* **Supplied text**:
--- Start ---

Answer
$x = -3, 2$
Work Step by Step
Let's rewrite the equation so that all terms are on the left side of the equation:
$$x^2 + x - 6 = 0$$
To factor a quadratic polynomial in the form $x^2 + bx + c = 0$, we look at factors of $c$ such that, when added together is equal to $b$.
For the equation $x^2 + x - 6 = 0$, $c=-6$, so look for factors of $-6$ that when added together will equal $b$ or $1$. One of the factors needs to be positive and the other one negative, but the positive factor should be the one with the greater absolute value. This is because a negative number multiplied with a positive number will equal a negative number; however, when a negative number is added to a positive number, the result can be either negative or positive, depending on which number has the greater absolute value.
Below are the possibilities:
$-6=(6)(-1)$
$6+(-1) = 5$
$-6=(3)(-2)$
$3+(-2) = 1$
The second pair, $3$ and $-2$, is the one we are looking for.

--- End ---

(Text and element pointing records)
--- Start ---

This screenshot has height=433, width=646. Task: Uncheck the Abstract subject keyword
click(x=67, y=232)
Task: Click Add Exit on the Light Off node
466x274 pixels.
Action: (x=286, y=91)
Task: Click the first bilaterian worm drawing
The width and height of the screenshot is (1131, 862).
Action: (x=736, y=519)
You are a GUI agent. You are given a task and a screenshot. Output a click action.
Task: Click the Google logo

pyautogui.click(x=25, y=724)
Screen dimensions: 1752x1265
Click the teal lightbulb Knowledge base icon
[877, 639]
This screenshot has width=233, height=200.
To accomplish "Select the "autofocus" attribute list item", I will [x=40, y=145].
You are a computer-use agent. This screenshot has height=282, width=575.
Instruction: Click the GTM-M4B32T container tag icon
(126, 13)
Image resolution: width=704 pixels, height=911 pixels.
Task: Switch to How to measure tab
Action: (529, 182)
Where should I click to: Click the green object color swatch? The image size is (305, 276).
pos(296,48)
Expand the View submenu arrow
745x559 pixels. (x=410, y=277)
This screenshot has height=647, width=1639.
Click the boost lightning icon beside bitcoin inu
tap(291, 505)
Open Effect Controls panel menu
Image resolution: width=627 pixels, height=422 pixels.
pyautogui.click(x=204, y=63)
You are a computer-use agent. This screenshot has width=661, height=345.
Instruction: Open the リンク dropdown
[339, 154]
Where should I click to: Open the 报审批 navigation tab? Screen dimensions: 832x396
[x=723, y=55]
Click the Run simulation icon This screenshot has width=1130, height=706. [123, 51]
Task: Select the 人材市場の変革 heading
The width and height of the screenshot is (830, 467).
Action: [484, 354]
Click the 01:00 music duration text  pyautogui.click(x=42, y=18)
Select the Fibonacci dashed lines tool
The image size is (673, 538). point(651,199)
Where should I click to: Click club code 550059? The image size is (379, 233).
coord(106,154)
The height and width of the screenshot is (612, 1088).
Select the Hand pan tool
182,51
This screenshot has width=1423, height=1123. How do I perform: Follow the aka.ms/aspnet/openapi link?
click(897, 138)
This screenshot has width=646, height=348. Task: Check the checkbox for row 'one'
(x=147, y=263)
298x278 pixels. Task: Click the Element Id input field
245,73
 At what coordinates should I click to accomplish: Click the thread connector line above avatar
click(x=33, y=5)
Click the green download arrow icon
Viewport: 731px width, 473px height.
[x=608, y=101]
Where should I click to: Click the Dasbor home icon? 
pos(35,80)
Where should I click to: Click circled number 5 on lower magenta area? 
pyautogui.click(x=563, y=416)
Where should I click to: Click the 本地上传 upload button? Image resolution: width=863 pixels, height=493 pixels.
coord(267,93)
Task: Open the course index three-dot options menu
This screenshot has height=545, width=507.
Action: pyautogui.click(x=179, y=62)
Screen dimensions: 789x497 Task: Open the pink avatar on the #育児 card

--- End ---

* **Exercise requirements**:
1. Summarize the worked solution in two sentences.
2. Decide whether each statement agrees with the worked solution, answering yes or no and quoting the words of the worked solution that settle it: (a) both factors of $-6$ should be negative; (b) the pair $6$ and $-1$ adds up to $5$; (c) the answer given is $x = 3, -2$.
3. Write the next part of the worked solution, picking up after its final sentence.

* **Responses for each task**:
1. The worked solution moves all terms of the equation to the left side to get $x^2 + x - 6 = 0$, then factors it by looking for factors of $c = -6$ that add up to $b = 1$, giving $x = -3, 2$. It explains that one factor must be positive and have the greater absolute value while the other is negative, and after testing the possibilities it picks $3$ and $-2$ as the correct pair.

2.
(a) No: "One of the factors needs to be positive and the other one negative"
(b) Yes: "$6+(-1) = 5$"
(c) No: "$x = -3, 2$"

3.
Thus, the factored form of the trinomial is $(x + 3)(x - 2)$ and the equation above is equivalent to
$$(x+3)(x-2)=0$$
According to the Zero-Product Property, if the product of two factors $a$ and $b$ equals zero, then either $a$ is zero, $b$ is zero, or both equal zero. Therefore, we can set each factor equal to zero then solve each one.
First factor:
$x + 3 = 0$
$x = -3$
Second factor:
$x - 2 = 0$
$x = 2$
The solutions are $-3$ and $2$.
To check if our solutions are correct, we plug our solutions back into the equation to see if the left and right sides equal one another.
When $x = -3$:
$x^2=-x+6\\
(-3)^2=-(-3)+6\\
9=3+6\\
9=9$
When $x = 2$:
$x=-x+6\\
2^2=-2+6\\
4=4$
Thus, both solutions are correct.
The solutions are $-3$ and $2$.